America’s Wilder, who like Fury had previously won each of his professional fights and was the lighter of the two by 42lbs, also argued that he had deserved the decision but he said: “I would love for (a rematch) to be my next fight. Why not?

“Let’s give the fans what they want to see. It was a great fight and let’s do it again. It doesn’t matter to me where we do it.

“With the two knockdowns I definitely won. We poured our hearts out. We’re both warriors, but with those two drops I won the fight. I came out slow. I rushed my punches. I didn’t sit still. I was too hesitant. I started overthrowing the right hand and I just couldn’t adjust.

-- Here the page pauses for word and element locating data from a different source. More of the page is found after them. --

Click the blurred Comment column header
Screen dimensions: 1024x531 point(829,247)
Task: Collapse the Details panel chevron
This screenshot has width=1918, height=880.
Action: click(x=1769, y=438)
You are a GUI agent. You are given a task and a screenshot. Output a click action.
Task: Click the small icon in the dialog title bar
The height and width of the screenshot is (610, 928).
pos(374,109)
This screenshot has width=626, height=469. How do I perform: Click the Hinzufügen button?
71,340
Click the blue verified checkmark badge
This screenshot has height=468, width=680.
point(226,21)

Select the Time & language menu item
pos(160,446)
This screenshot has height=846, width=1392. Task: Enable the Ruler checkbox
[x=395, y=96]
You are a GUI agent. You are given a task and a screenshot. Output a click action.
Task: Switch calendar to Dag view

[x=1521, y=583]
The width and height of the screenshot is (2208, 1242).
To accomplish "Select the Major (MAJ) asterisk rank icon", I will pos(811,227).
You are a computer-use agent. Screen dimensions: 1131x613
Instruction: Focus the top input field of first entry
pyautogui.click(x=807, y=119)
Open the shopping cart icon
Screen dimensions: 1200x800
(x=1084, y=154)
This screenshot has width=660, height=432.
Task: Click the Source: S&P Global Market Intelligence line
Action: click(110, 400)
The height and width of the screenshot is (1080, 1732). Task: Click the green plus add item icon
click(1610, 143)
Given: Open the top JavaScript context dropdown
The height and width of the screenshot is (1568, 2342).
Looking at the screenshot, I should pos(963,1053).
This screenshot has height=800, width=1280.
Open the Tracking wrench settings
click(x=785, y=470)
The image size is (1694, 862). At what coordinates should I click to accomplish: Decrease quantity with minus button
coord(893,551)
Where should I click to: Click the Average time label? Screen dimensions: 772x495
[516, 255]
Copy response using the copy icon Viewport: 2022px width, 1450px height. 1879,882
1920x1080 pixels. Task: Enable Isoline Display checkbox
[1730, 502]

“I was rushing my punches. That’s something I usually don’t do. I couldn’t let it go. I was forcing my punches too much instead of sitting back being patient and waiting for it. I really wanted to get him out of there, give the fans what they want to see.

“When I rush my punches like that I’m never accurate. The rematch I guarantee I’m going to get him.

“We’re the two best in the world and we proved it. When you get two warriors you get a great fight. I’m ready to do it again.”